何度も聞き、唱えた名前なので、聞き間違えるはずはない。それでも、たまたま被った可能性もある。誘導尋問の可能性すらありうるのだから。

だが、私の額に手を当ててる先輩からは暖かいあの感覚……魔力の動きを感じ、確信に変わった。

すなわち、これは魔法であると。


「なるほど。キミも能力持ちだったのね」


そう言って先輩は手を離す。

どういう能力かは分からないが、先輩は今ので私が能力持ちなことを知ったらしい。


能力については今までずっと隠してきていた。

周囲の人に知られたら面倒に巻き込まれかねない。まだだ、まだ隠しておくべきだ

そう考えて私は黙り続ける。しかしその抵抗は無駄だった。先輩が私の耳許で、答えを囁いたから。


「あなたの能力は拡張。接続対象は空っぽの世界。どこからでも開けられて、どんな物でも入り、どこからでも取り出せる。制限機能はなし。……どう?反論はある?」


私は思わず口をつぐんだ。完璧に、図星だったからだ。無駄とは思いつつも誤魔化してみる。


「やだなー何言ってるんですか先輩。そんな、漫画じゃあるまいしー」


私はそっと先輩から離れ後退する。近くにいるのが魔法に必要なのだとしたら、距離をとるのが得策だろう。

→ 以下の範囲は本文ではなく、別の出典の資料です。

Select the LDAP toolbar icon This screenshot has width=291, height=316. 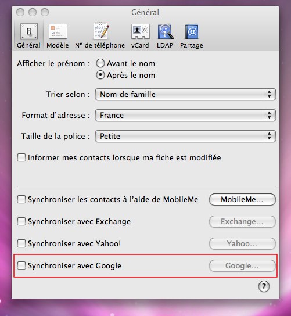[165, 31]
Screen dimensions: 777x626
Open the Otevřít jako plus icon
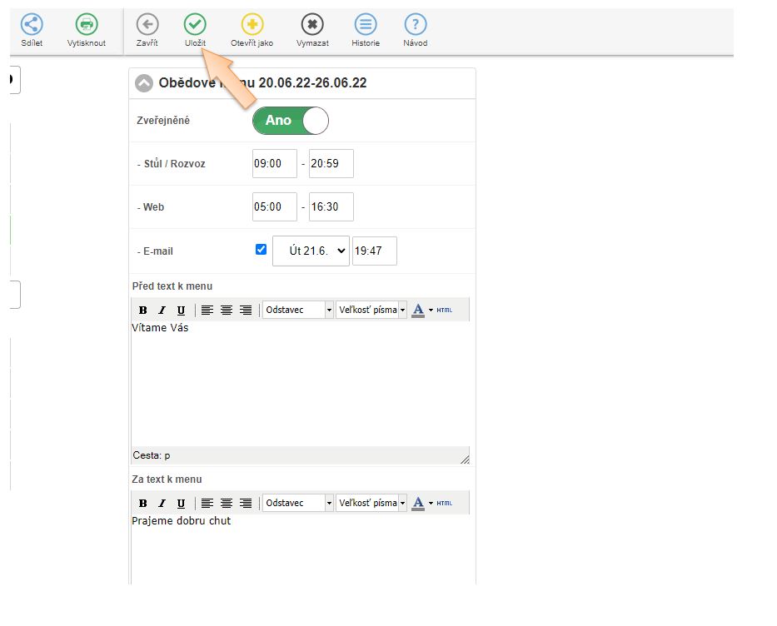[252, 25]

「そう怯えなくても……距離をとったということは私がやったことにも心当たりはあるよね?」


おそらく、魔法のことを言っているのだろう。この先輩は「私が先輩魔法に気づいた」ということに気づいたのだ。

……むしろ、聞いてしまった方がいい気がした。


「魔法……ですよね。さっきの」


先輩は笑みを浮かべて答える。


「その通り。私もあなたと同じで魔法を行使できる。私だけでなく、みんなもね」


先輩は手を閉じたり開いたりしながら近くのイスに座る。


「恋雲美乃、4/5生まれ。両親同様頭が弱い。スリーサイズは上からはちじゅうr「わーー!!わ!!もういい!!わかった!!わかったからやめてぇ!!」」


何をいきなり言い出すのだこの人は。

咄嗟に大声を出して掻き消す。


ひとつ、わかったことがある。

この先輩イジワルだ!!






あれから先輩にはたくさん話を聞いた。その10分間は魔法をあまり詳しく理解していなかった私にとっては濃密な内容だった。

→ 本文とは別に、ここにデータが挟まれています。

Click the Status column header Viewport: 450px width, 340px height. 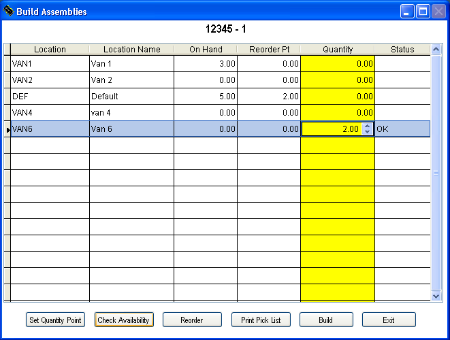pyautogui.click(x=402, y=50)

要約すると、魔法を行使できるのは私だけでないこと。私のエナジードリンクが魔力を回復したこと。それで私が魔法を使えることに気づいたこと。同じ魔法だが効果が違うこと。


知らなかった情報が雪崩のように押し寄せてきた。


「わかった?今ここにいるみんなは私やあなたみたいに、ひとつずつ魔法を持ってるの」


嫌というほど分かりました。

……先輩のイジワルなところも。

よし、私も仕返しをしよう。


「そうならそうと最初に言ってくださいよー」


私の言葉を聞いて先輩は素早くツッコミをいれてくる。


「言ったよ!?私最初に言ったよ!信じてなかったのそっちだよ?」


「それはそうと、私は恋雲美乃(こゆくみの)です!」


「露骨にスルーされたし……」


先輩が軽くしょげてる。かわいい。

私はみんなにさっき浮かんでいた疑問をぶつける。


「皆さんはどういう能力を持ってるんですか?」


ヘッドホン先輩が苦笑いして答える。

「それは――」

「待ちなさい」


声が響いた。おそらく、ここにいる誰のでもない。部屋のどこからでもない。


表すなら、頭のなかに響いたというべきだ。


「っ!?扉が!」


先輩の一人が叫んだのが聞こえた。

言われて教室の扉を見ると、いつの間にか結界のようなもので覆われている。

私は急いで扉に駆け寄り横に引いてみる。さっきまでは軽やかにスライドしていた扉は、まるで鉄板のようにびくともしなかった。これも、魔法なのか?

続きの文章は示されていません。